### Instruction
Return the part of the listing that opens with the line containing "Screen dimensions: 1048x390" and closes with the line containing "(581, 1412)", both lines included, reproduced word for word.

### Record excerpts
[START]

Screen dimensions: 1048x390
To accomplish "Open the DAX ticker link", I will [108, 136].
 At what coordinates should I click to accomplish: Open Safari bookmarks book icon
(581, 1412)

[END]
[START]

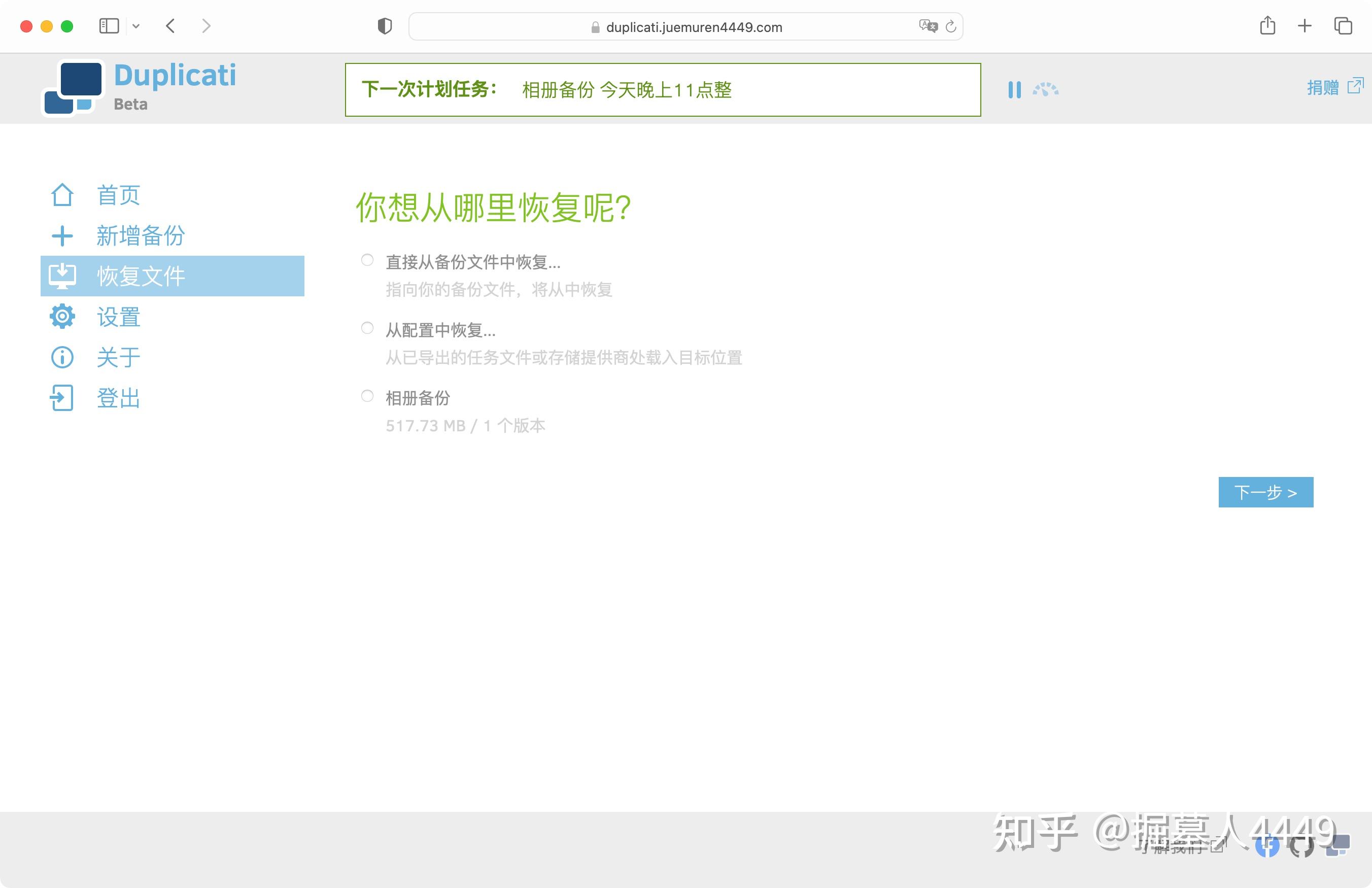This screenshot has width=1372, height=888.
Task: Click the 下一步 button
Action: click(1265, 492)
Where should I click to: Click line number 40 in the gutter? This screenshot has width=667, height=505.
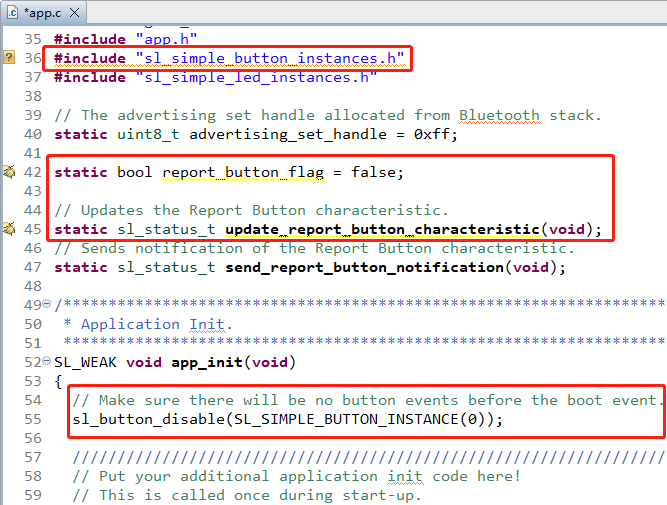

[END]

### Answer to the exercise
Screen dimensions: 1048x390
To accomplish "Open the DAX ticker link", I will [108, 136].
 At what coordinates should I click to accomplish: Open Safari bookmarks book icon
(581, 1412)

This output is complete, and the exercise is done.